* _EXERCISE INSTRUCTIONS_:
1 > From the passage on the HiFiBerry DIGI+, write out the text between "The dedicated S/PDIF" and "amp before buying!", inclusive.
2 > Answer these questions using the passage on the HiFiBerry DIGI+.
(a) What maximum resolution does the dedicated S/PDIF interface chip support?
(b) Which two kinds of S/PDIF input does the writer's AVR have?
(c) Which version of the DIGI+ does the writer use?
3 > Using the passage on the HiFiBerry DIGI+, decide whether each statement below agrees with it. Answer yes or no, and quote the words that decide it.
(a) The DIGI+ is offered in three versions.
(b) The writer's AVR has HDMI inputs.
(c) A buyer who needs galvanic isolation should choose the Standard version.

* _PASSAGE_:

The dedicated S/PDIF interface chip supports up to 192kHz/24bit resolution, and you can use it for surround sound too, not just for stereo (for example, in Kodi). There are three versions available, Standard, Transformer, and Pro. Without going into too much technical details about the differences here, I would say that most likely you are fine with the Standard version, unless you need the version with galvanic isolation (useful if you prefer the coaxial RCA cable) and dual low-jitter Xpresso oscillators. If you know what is this and you need galvanic isolation, then you should select the Transformer or Pro version. The DIGI+ is also great for music, but older stereo amps usually don’t have digital inputs, make sure to check this on your amp before buying!
My AVR is an older one, without any HDMI inputs. I do have however S/PDIF input on the AVR (both coaxial and TOSLINK), and I am very satisfied with the HiFiBerry DIGI+ Standard version. I use it also to listen to music, but it works great with Kodi as a surround sound output for Dolby Digital and DTS tracks for movies. I didn’t want to replace my AVR just because of the lack of HDMI inputs, therefore the HiFiBerry DIGI+ was an excellent solution for me.

* _DATASET ROWS_:
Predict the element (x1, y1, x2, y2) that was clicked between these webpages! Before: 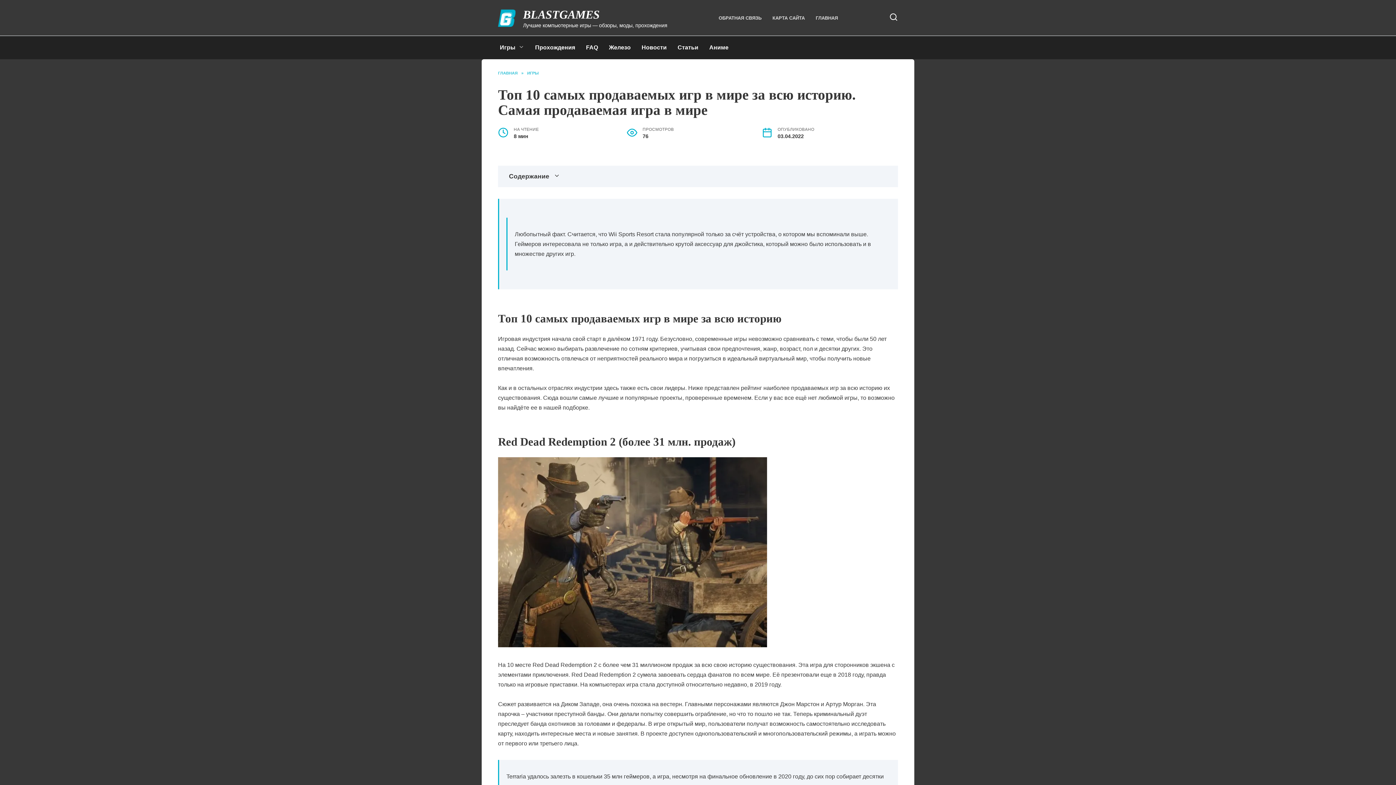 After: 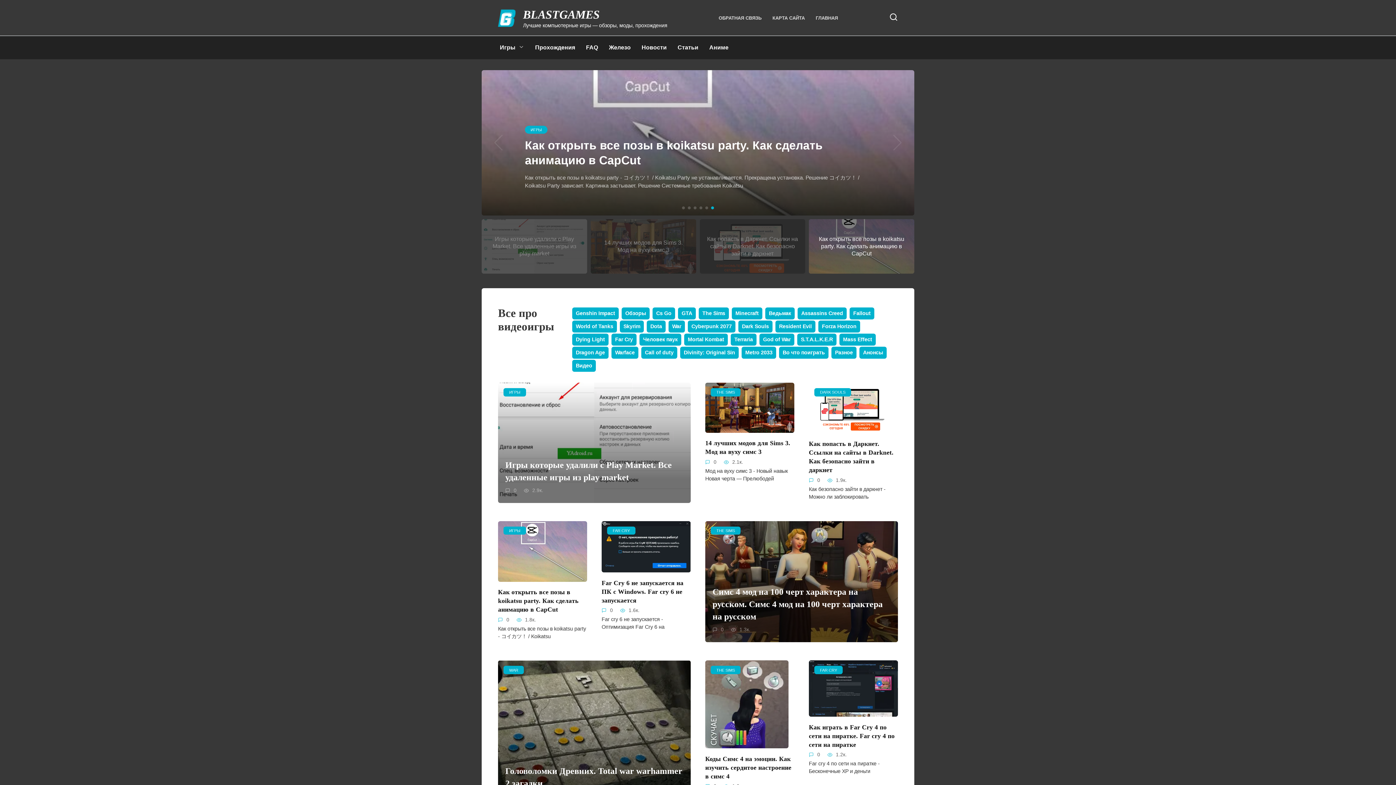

---

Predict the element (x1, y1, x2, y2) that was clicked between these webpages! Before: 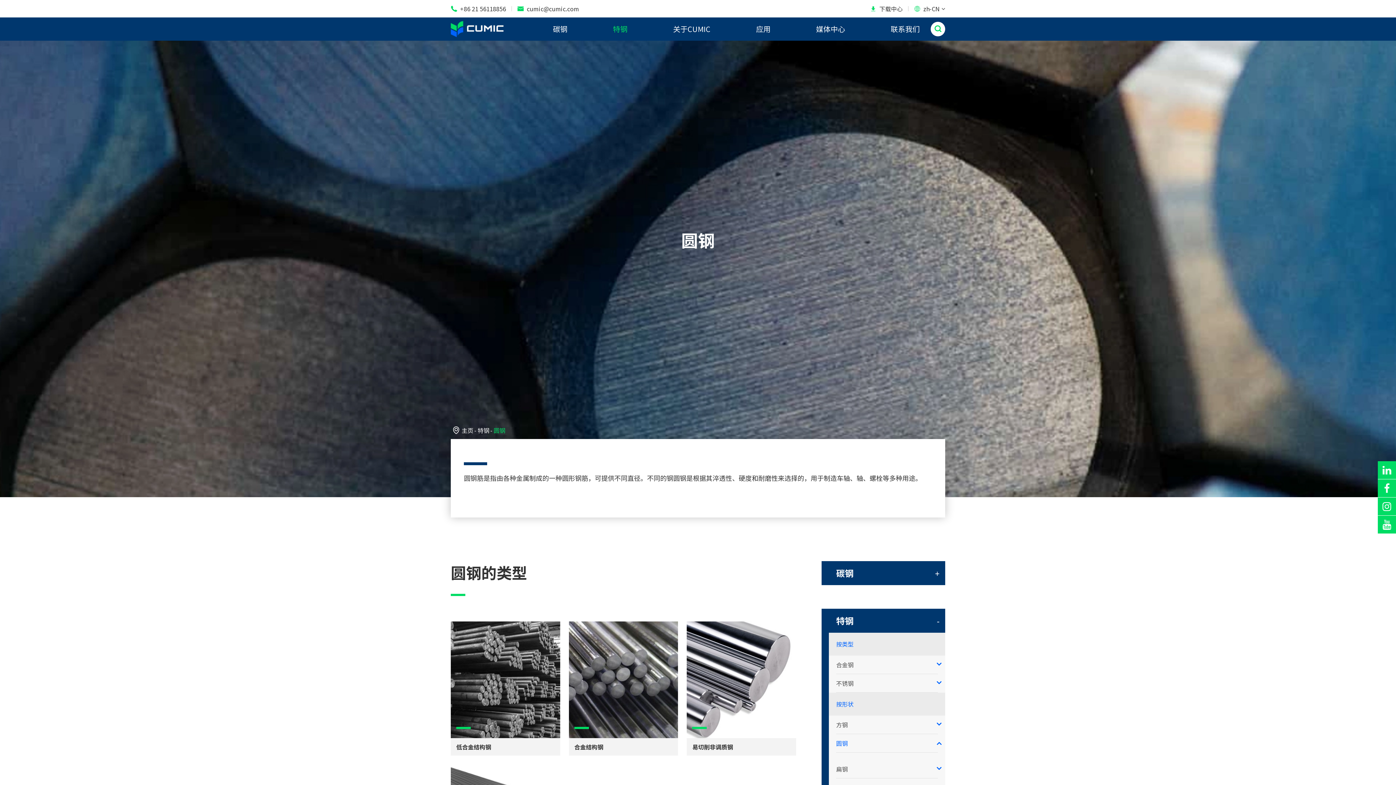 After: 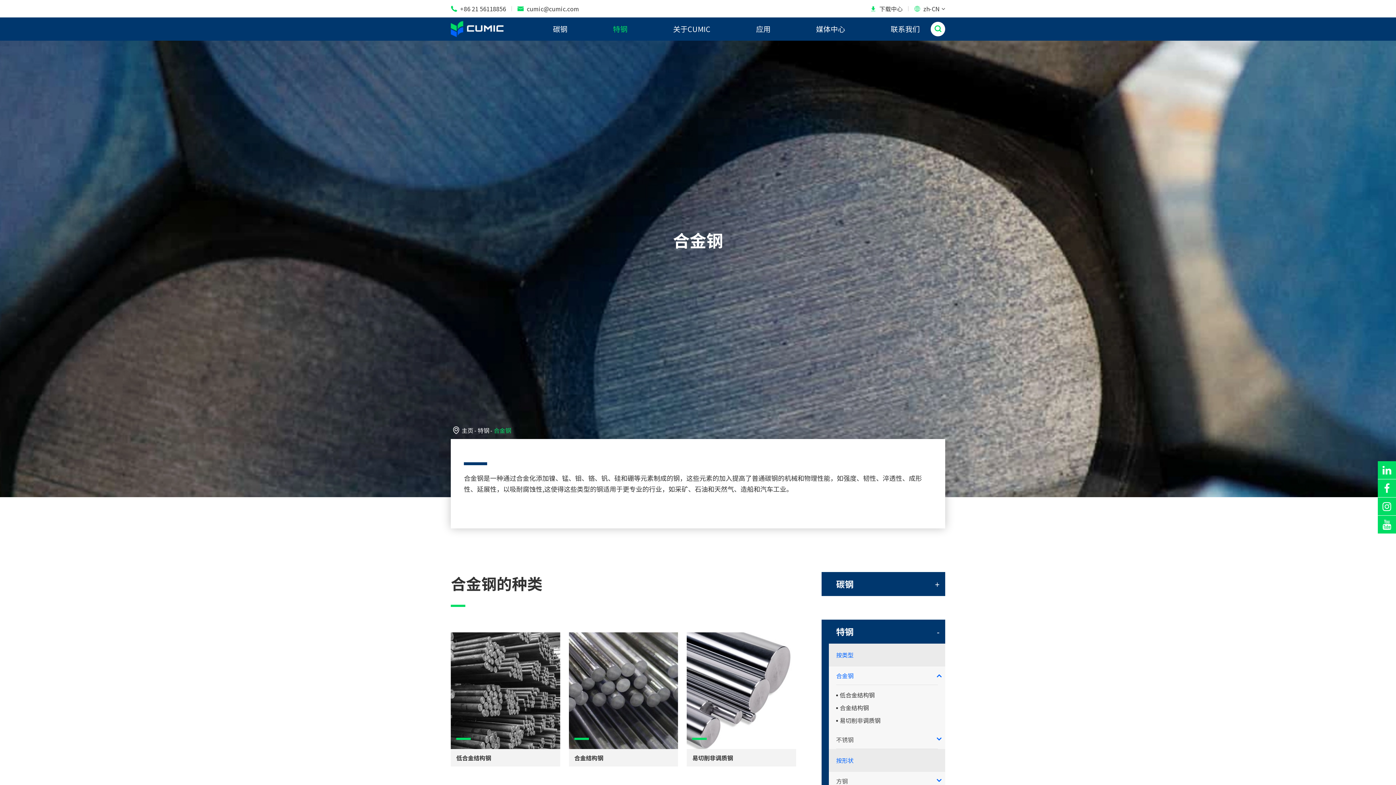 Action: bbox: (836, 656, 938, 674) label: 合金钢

* _TASK RESULTS_:
1 >
The dedicated S/PDIF interface chip supports up to 192kHz/24bit resolution, and you can use it for surround sound too, not just for stereo (for example, in Kodi). There are three versions available, Standard, Transformer, and Pro. Without going into too much technical details about the differences here, I would say that most likely you are fine with the Standard version, unless you need the version with galvanic isolation (useful if you prefer the coaxial RCA cable) and dual low-jitter Xpresso oscillators. If you know what is this and you need galvanic isolation, then you should select the Transformer or Pro version. The DIGI+ is also great for music, but older stereo amps usually don’t have digital inputs, make sure to check this on your amp before buying!

2 >
(a) Up to 192kHz/24bit.
(b) Coaxial and TOSLINK.
(c) The Standard version.

3 >
(a) Yes: "There are three versions available, Standard, Transformer, and Pro."
(b) No: "My AVR is an older one, without any HDMI inputs."
(c) No: "If you know what is this and you need galvanic isolation, then you should select the Transformer or Pro version."